• _What you should do_: Quote exactly the lines running from the line with "Instruction: Open the" to the end of the entries, including both, and nothing else.
:: Provided data
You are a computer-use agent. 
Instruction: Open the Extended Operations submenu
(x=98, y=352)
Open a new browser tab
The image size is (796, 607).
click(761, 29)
::::
• _Solution to this task_:
Instruction: Open the Extended Operations submenu
(x=98, y=352)
Open a new browser tab
The image size is (796, 607).
click(761, 29)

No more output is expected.